( ESNUG 374 Item 3 ) -------------------------------------------- [06/14/01]
Subject: ( ESNUG 373 #2 ) Users Kick Holes In SystemC/SuperLog Benchmark
> Around these design units I prepared a testbench in SuperLog and SystemC,
> for 1 and for 10 instances of the counter, running for 1 million clock
> cycles. What I obtained on a Sun at 750MHz (in cpu sec):
>
> counter
> instances: 1x 10x
> ---------- -------- ---------
> SystemC 13.3 sec 114.4 sec
> SuperLog 2.9 12.2
>
> The SystemC results are abysmal. Worse, they scale badly as the number
> of instances linearly increased. ...
>
> I think SystemC is the free bait to hook users into an expensive toolset.
>
> - [ The Emperor Has No Clothes ]
From: Jon Connell <jon.connell@arm.com>
Hi, John,
This benchmark is not a balanced comparison of the two languages, SystemC
and SuperLog. In particular the example includes redundant code and uses
the sc_bv<> type despite clear recommendations in the SystemC documentation
to use sc_uint<> for optimal simulation of fixed-precision data types.

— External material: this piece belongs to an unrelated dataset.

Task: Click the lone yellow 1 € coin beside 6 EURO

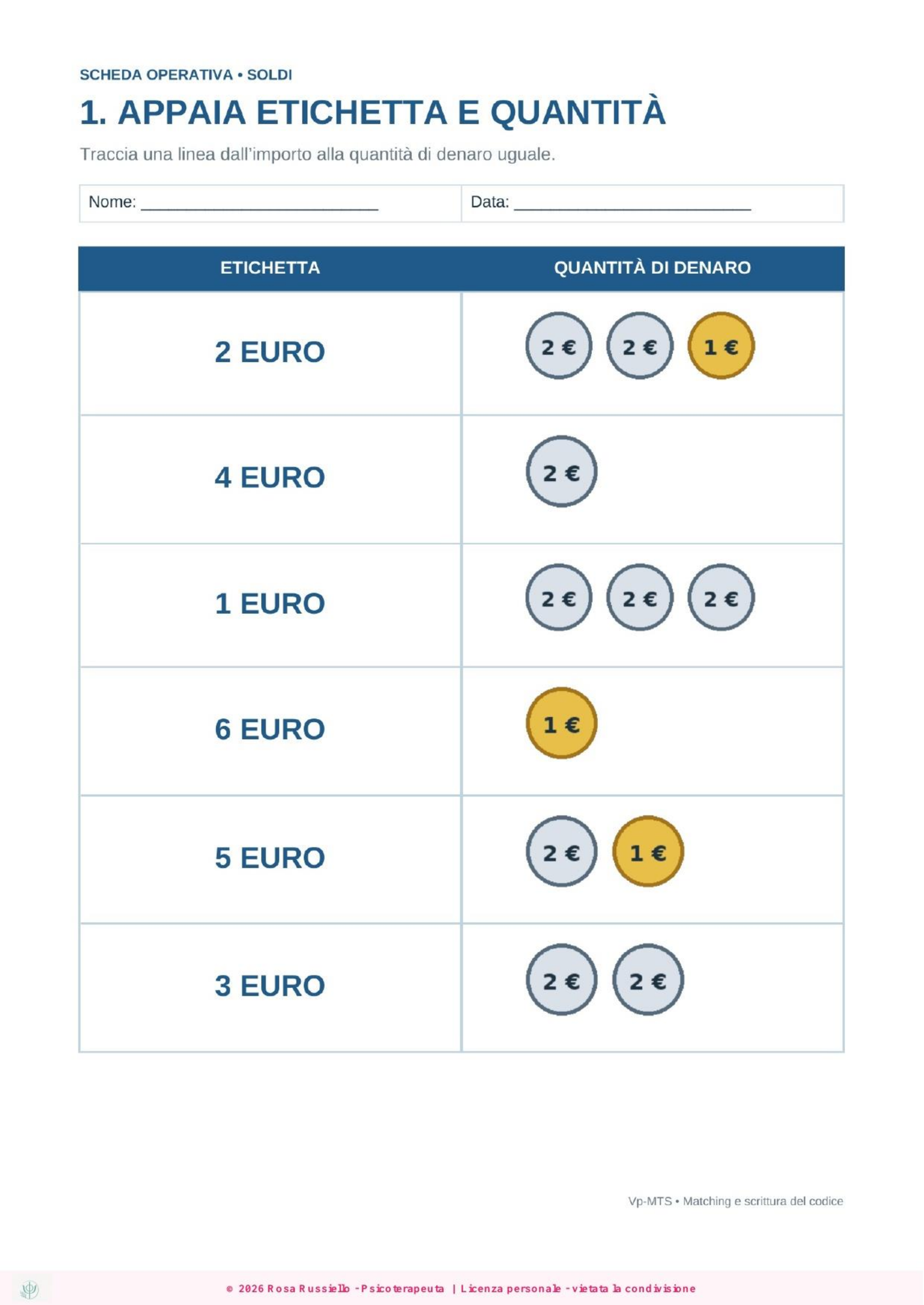Action: (561, 723)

Applying these changes to the original submission provides a fairer
comparison. The counter model and a testbench which instantiates four
instances is included below.
#include "systemc.h"
SC_MODULE(upDown)
{
sc_in<bool> clk;
sc_in<bool> up;
sc_in<bool> down;
sc_in<sc_uint<9> > data_in;
sc_out<bool> parity_out;
sc_out<bool> carry_out;
sc_out<bool> borrow_out;
sc_out<sc_uint<9> > count_out;
sc_uint<9> save_count_out;
sc_uint<10> cnt_up, cnt_dn;
sc_uint<9> count_nxt;
bool load, tmp;
SC_CTOR(upDown) {
SC_METHOD(entry);
sensitive_pos(clk);
}
void entry() {
cnt_dn = save_count_out - 5;
cnt_up = save_count_out + 3;
load = 1;
int mode = (up << 1) | down;
switch (mode) {
case 0: count_nxt = data_in.read(); break;
case 1: count_nxt = cnt_dn; break;
case 2: count_nxt = cnt_up; break;
default: load = 0; break;
}
if (load) {
for (int ii = 0; ii < 10; ii++) tmp ^= count_nxt[ii];
parity_out.write(tmp);
carry_out.write(up & cnt_up[9]);
borrow_out.write(down & cnt_dn[9]);
save_count_out = count_nxt;
count_out.write(save_count_out);
}
}
};
int sc_main (int argc , char *argv[]) {
sc_clock clk("clk", 1, 0.5, 0.0);
sc_signal<sc_uint<9> > data0("data0"), data1("data1"),
data2("data2"), data3("data3");
sc_signal<bool> one("one"), zero("zero"),
carry0("carry0"), borrow0("borrow0"),
carry1("carry1"), borrow1("borrow1"),
carry2("carry2"), borrow2("borrow2"),
carry3("carry3"), borrow3("borrow3");
sc_signal<bool> parity0("parity0"), parity1("parity1"),
parity2("parity2"), parity3("parity3");
one.write(1);
zero.write(0);
upDown u0("u0");
u0.clk(clk);
u0.up(one);
u0.down(zero);
u0.data_in(data0);
u0.parity_out(parity0);
u0.carry_out(carry0);
u0.borrow_out(borrow0);
u0.count_out(data0);
upDown u1("u1");
u1.clk(clk);
u1.up(one);
u1.down(zero);
u1.data_in(data1);
u1.parity_out(parity1);
u1.carry_out(carry1);
u1.borrow_out(borrow1);
u1.count_out(data1);
upDown u2("u2");
u2.clk(clk);
u2.up(one);
u2.down(zero);
u2.data_in(data2);
u2.parity_out(parity2);
u2.carry_out(carry2);
u2.borrow_out(borrow2);
u2.count_out(data2);
upDown u3("u3");
u3.clk(clk);
u3.up(one);
u3.down(zero);
u3.data_in(data3);
u3.parity_out(parity3);
u3.carry_out(carry3);
u3.borrow_out(borrow3);
u3.count_out(data3);
sc_start(clk, 5000000);
}
Here are the results of our experiments with this benchmark including a
simulation compiled without compiler optimization:
ESNUG 373 SystemC code [1] : ############## 142.4 sec
ESNUG 373 SystemC code [2] : ###################### 224.9 sec
ARM SystemC code [1] : ### 36.6 sec
Verilog equivalent [3] : ######################## 238.0 sec
[1] SystemC 1.2; "gcc -g -O3 -march=i686"; 550MHz Pentium III
[2] SystemC 1.2; "gcc -g -O0"; 550MHz Pentium III
[3] VerilogXL 3.2; "verilog +turbo"; 550MHz Pentium III
This suggests that the ESNUG 373 #2 results were generated using an
unoptimized compilation.
- Jon Connell
ARM
---- ---- ---- ---- ---- ---- ----
From: Wilson P. Snyder II <wsnyder@world.std.com>
Hi John,
Here's a back flame for your next issue of ESNUG.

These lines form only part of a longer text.